==============================
 Working With Files and Paths
==============================
----------------------
 The pathutils Module
----------------------

:Author: Michael Foord
:Contact: fuzzyman@voidspace.org.uk
:Version: 0.2.6
:Date: 2007/11/08
:License: `BSD License`_ [#]_
:Online Version: `pathutils online`_
:Support: `Mailing List`_

.. _Mailing List: http://groups.google.com/group/pythonutils/
.. _`pathutils online`: http://www.voidspace.org.uk/python/pathutils.html
.. _BSD License: BSD-LICENSE.txt

.. contents:: Paths and Files

.. note::

    This module is not under active development and is in 'bugfix only'
    maintenance mode.

Introduction
============

This module contains convenience functions for working with files and paths.

This module is a part of the pythonutils_ [#]_ package. Many of the modules in 
this package can be seen at the `Voidspace Modules Page`_ or the 
`Voidspace Python Recipebook`_.

.. _pythonutils: pythonutils.html
.. _Voidspace Modules Page: http://www.voidspace.org.uk/python/modules.shtml
.. _Voidspace Python Recipebook: http://www.voidspace.org.uk/python/recipebook.shtml


Downloading
-----------

As well as being included in the pythonutils_ package, you can download **pathutils**
directly from :

* `pathutils.py (19k) <http://www.voidspace.org.uk/downloads/pathutils.py>`_


Reading and Writing Files
=========================

This set of functions provide simple one-liners for common operation.

Work request: Please list every web address beginning with "http://" that appears in the pathutils documentation. You won't need the data for this.

Data shown:
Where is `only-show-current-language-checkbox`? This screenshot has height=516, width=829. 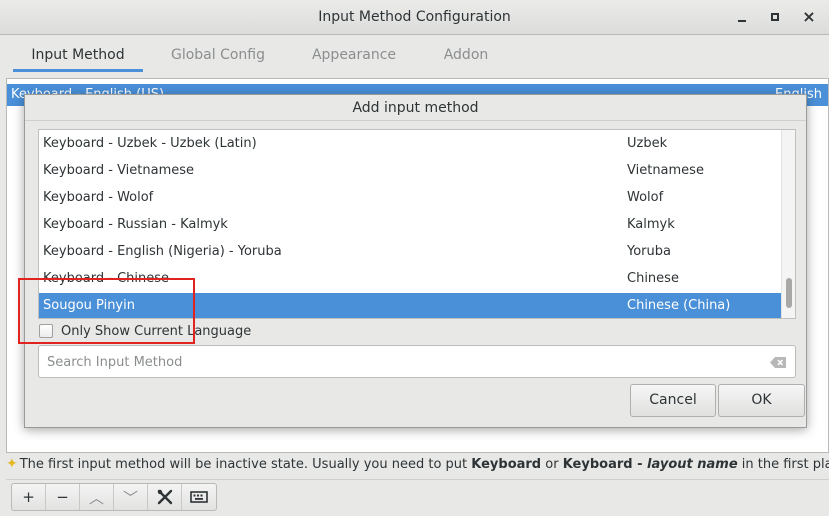
only-show-current-language-checkbox is located at coordinates (46, 331).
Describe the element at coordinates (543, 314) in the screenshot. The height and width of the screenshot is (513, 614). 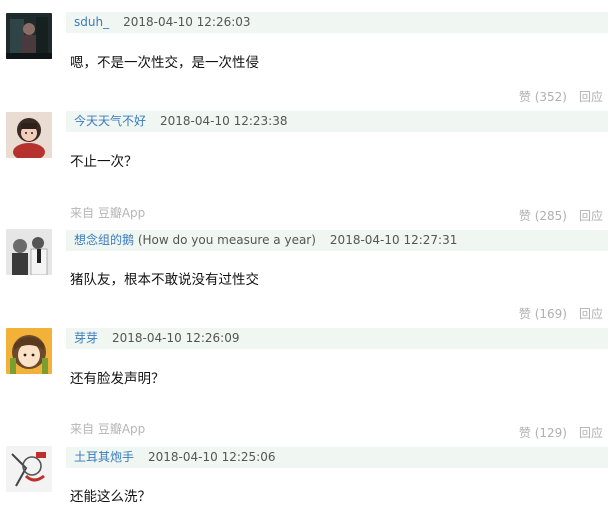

Exercise answer:
- http://groups.google.com/group/pythonutils/
- http://www.voidspace.org.uk/python/pathutils.html
- http://www.voidspace.org.uk/python/modules.shtml
- http://www.voidspace.org.uk/python/recipebook.shtml
- http://www.voidspace.org.uk/downloads/pathutils.py